10/09/20

REVIEW - MULAN

0 View

Alasan kesuksesan mayoritas live action remake milik Disney, adalah keberhasilan menerjemahkan nyawa animasinya, sembari membuatnya lebih relevan bagi penonton modern. Sayangnya Mulan berbeda. Adaptasi berarti penyesuaian, yang berarti, membuka kemungkinan atas berbagai perubahan. Tapi kali ini, hampir seluruh perubahannya melucuti poin-poin yang membuat karya orisinalnya dicintai.

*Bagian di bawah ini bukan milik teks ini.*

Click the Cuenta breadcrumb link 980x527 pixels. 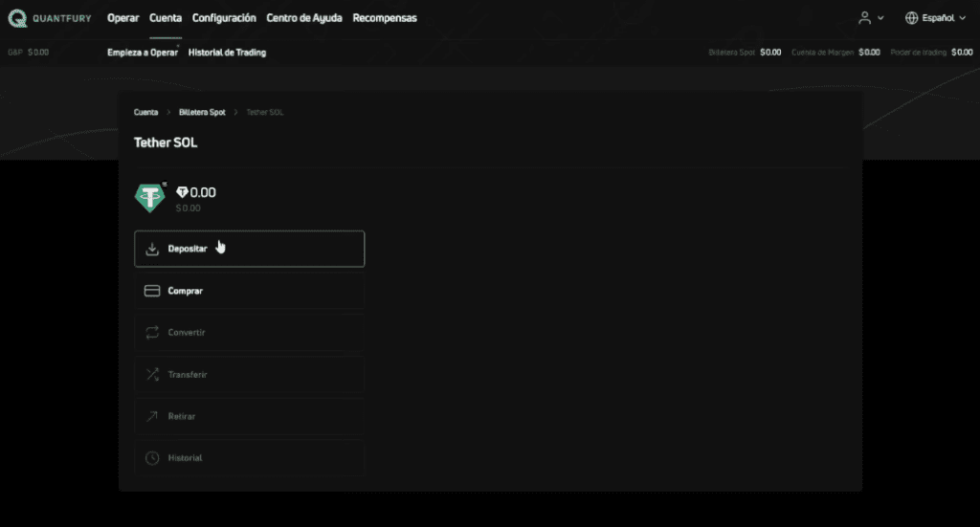tap(146, 113)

Bahkan mengesampingkan kontroversi politis dan kulturalnya, Mulan tetap berada di bawah “rekan-rekan sejawatnya”. Satu yang paling mengganggu tentu saja perihal chi. Ketimbang gadis biasa yang ingin membuktikan diri, penggambaran sosok Hua Mulan (Liu Yifei) mengikuti pola narasi “Sang Terpilih” yang banyak dipakai suguhan blockbuster. Sejak kecil, Mulan diperlihatkan sudah jago bela diri, karena (atas kehendak semesta), mempunyai chi lebih kuat dari orang kebanyakan. Ya, serupa para protagonis di Star Wars.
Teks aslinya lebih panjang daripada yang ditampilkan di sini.